→ **Zadanie do wykonania**
Przepisz fragment tekstu źródłowego od słów "lis_at_okapi.ict.pwr.wroc.pl (Jarek Lis)" aż do słów "licznik bym spojzal." włącznie, zastępując w nim "pieniazki" wyrazem "pieniadze".

Re: Co to znaczy GREEN.

Autor: Jurek (laskaje_at_ctrvax.vanderbilt.edu)
Data: Sun 07 Jan 1996 - 01:57:53 MET


lis_at_okapi.ict.pwr.wroc.pl (Jarek Lis) wrote:

>Michal Jankowski (Michal.Jankowski_at_fuw.edu.pl) wrote:
>: >>>>> "KLOSS" == KLOSS <KLOSS_at_plpuam11.amu.edu.pl> writes:
>: KLOSS> Fakt zapomnialem ze dla trafo dochodzi phi. No to moze jakis
>: KLOSS> pomysl jak to faktycznie zmiezyc (bo pieniazki leca ;-) )? Moze
>: KLOSS> na licznik bym spojzal.
>:
>: 1. Pozyczyc watomierz. Sa takie rzeczy.
>: 2. Pozyczyc oscyloskop i zmierzyc to nieszczesne phi. Pojecia nie mam,
>: jaka dokladnosc da sie osiagnac. Zreszta przebiegi pewnie nie sa
>: sinusoidalne...
>: 3. Uzyc domowego licznika energii elektrycznej jako watomierza. Wymaga
>: odlaczenia wszystkich innych odbiornikow - no i sporo czasu na
>: pomiar, bo te liczniki nie sa do mierzenia aptekarskich wielkosci.
>: No i np. moj licznik to jest w piwnicy 8-)

>Kochani ludzie - prosze, przestancie uzywac 'cosinus phi' w kontekscie
>nowoczesnych impulsowych zasilaczy, ktore prad pobieraja jak najbardziej
>w fazie, za to w krotkich impulsach (niedlugo juz zreszta).

→ **Sekcja danych**
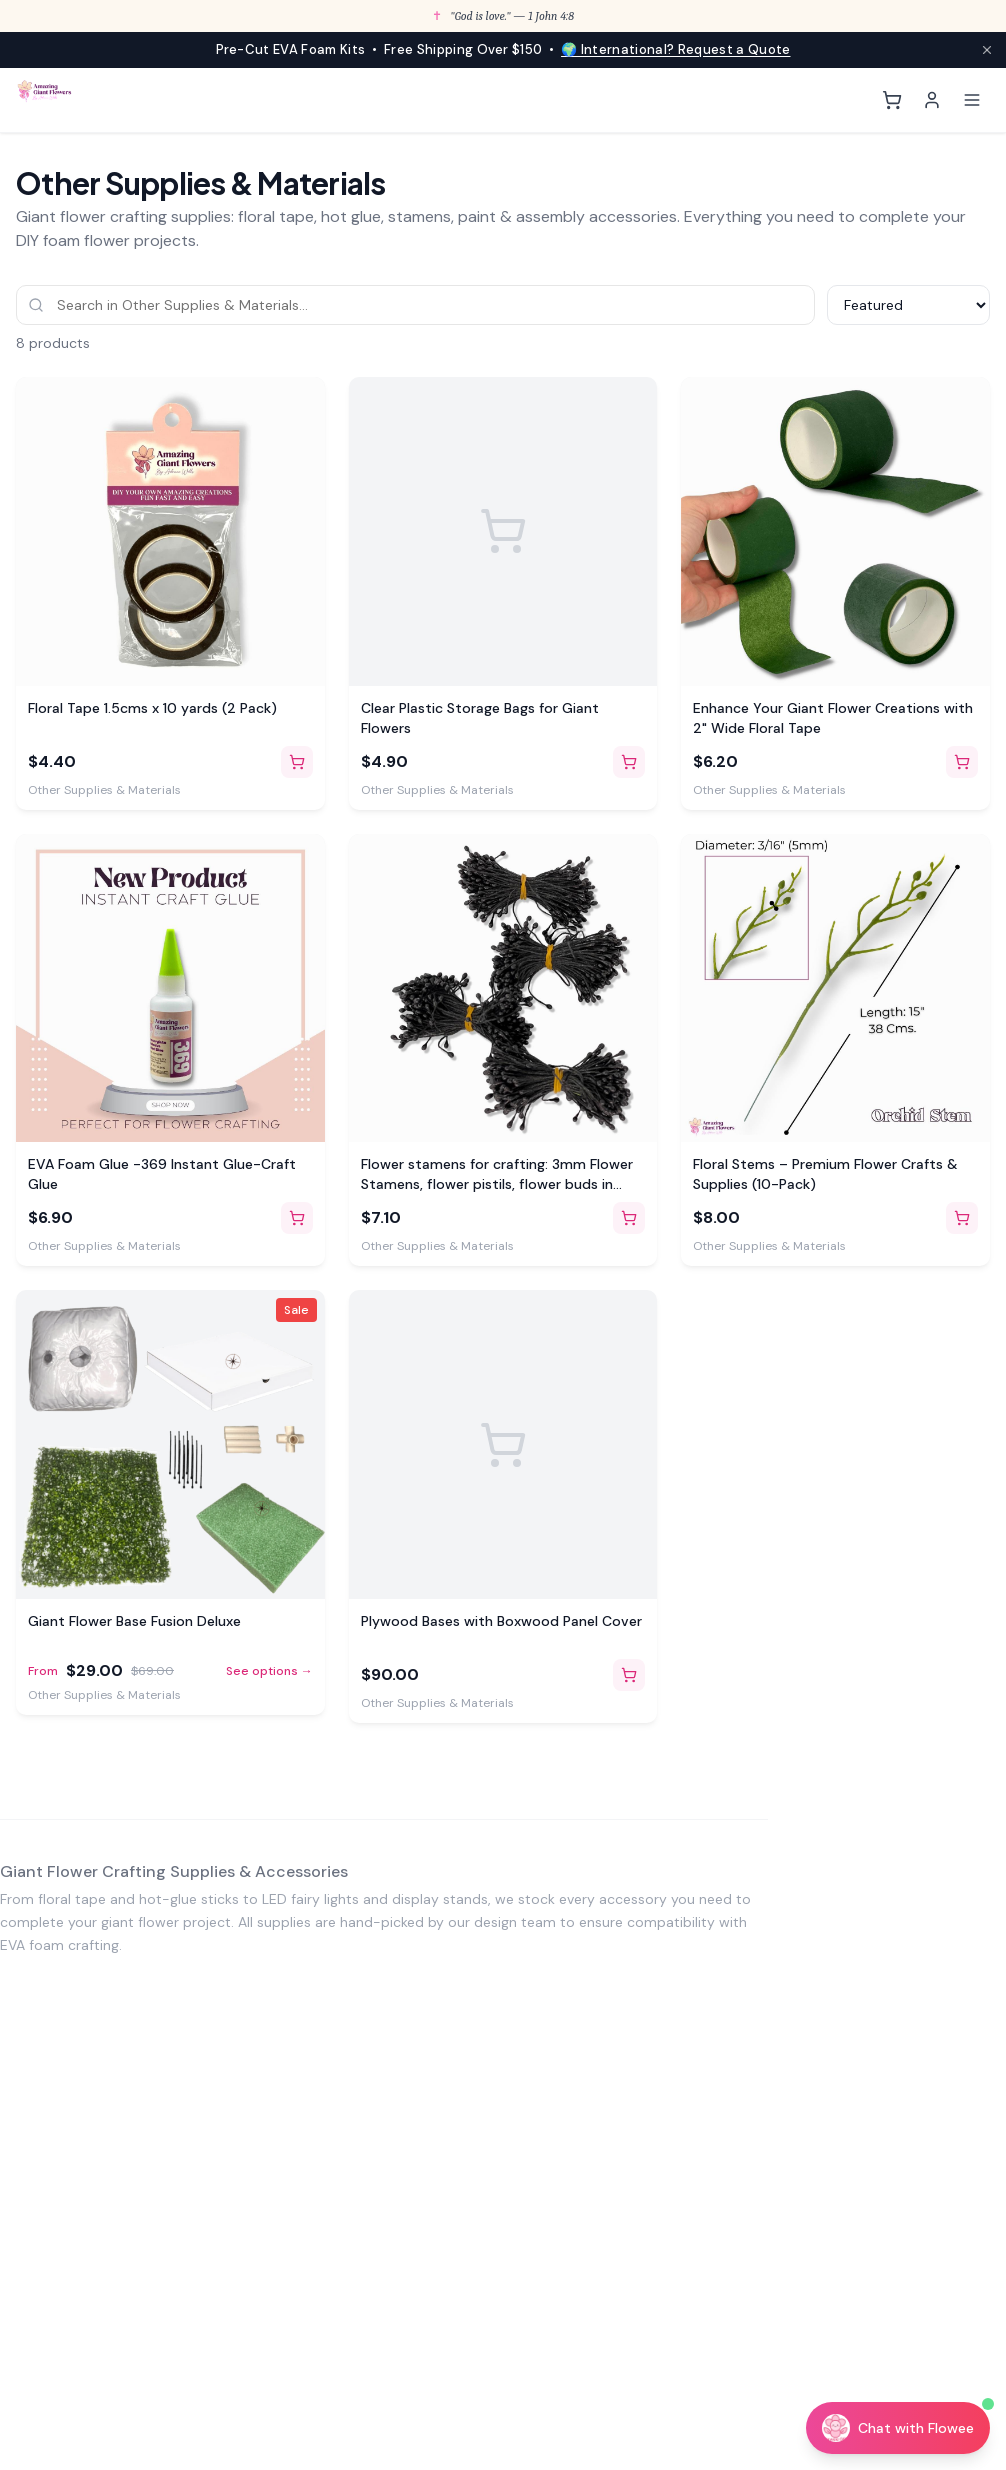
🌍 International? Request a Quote (675, 49)
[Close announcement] (987, 50)
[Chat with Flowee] (898, 2428)
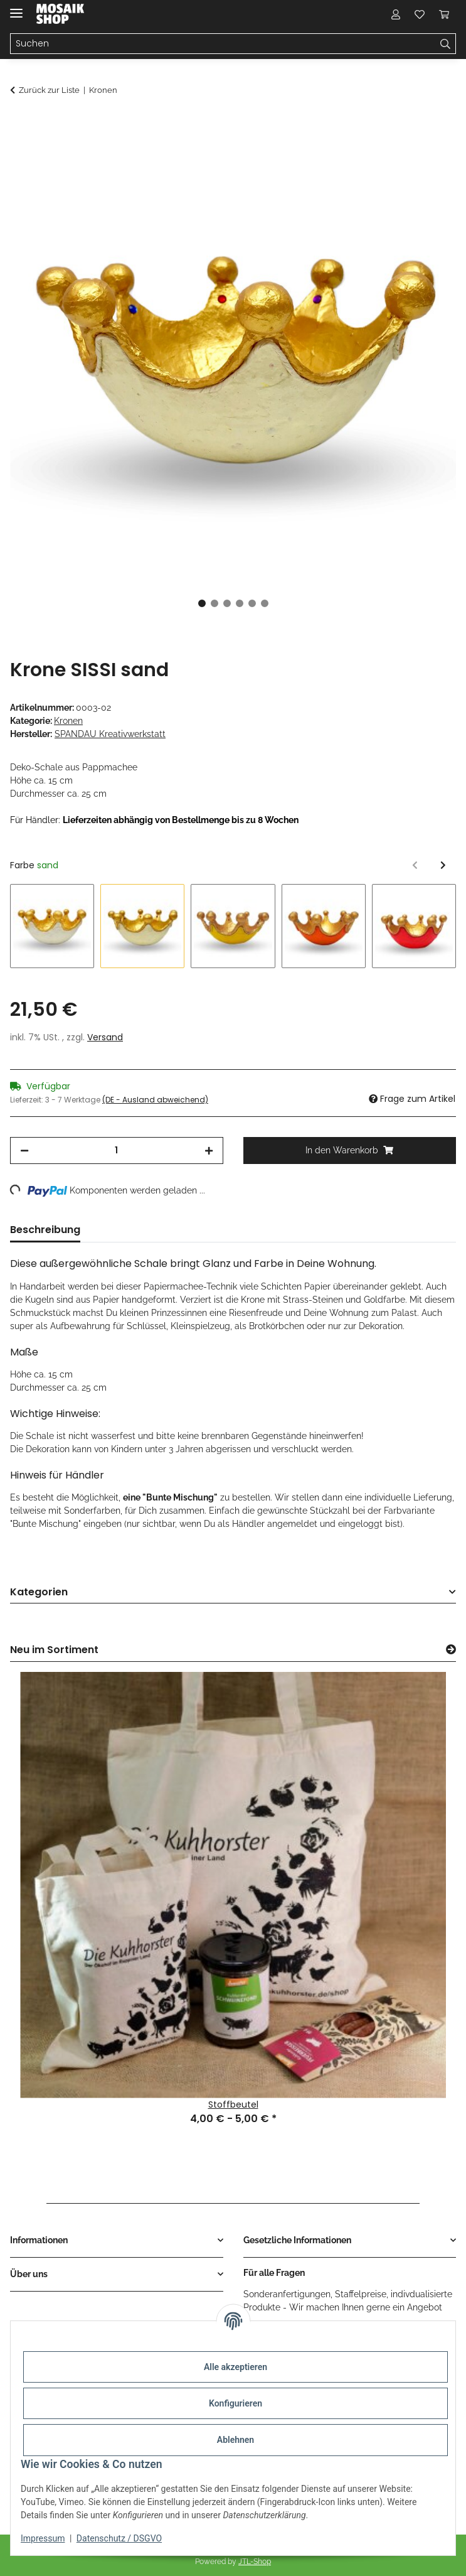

→ **Oczekiwany wynik**
lis_at_okapi.ict.pwr.wroc.pl (Jarek Lis) wrote:

>Michal Jankowski (Michal.Jankowski_at_fuw.edu.pl) wrote:
>: >>>>> "KLOSS" == KLOSS <KLOSS_at_plpuam11.amu.edu.pl> writes:
>: KLOSS> Fakt zapomnialem ze dla trafo dochodzi phi. No to moze jakis
>: KLOSS> pomysl jak to faktycznie zmiezyc (bo pieniadze leca ;-) )? Moze
>: KLOSS> na licznik bym spojzal.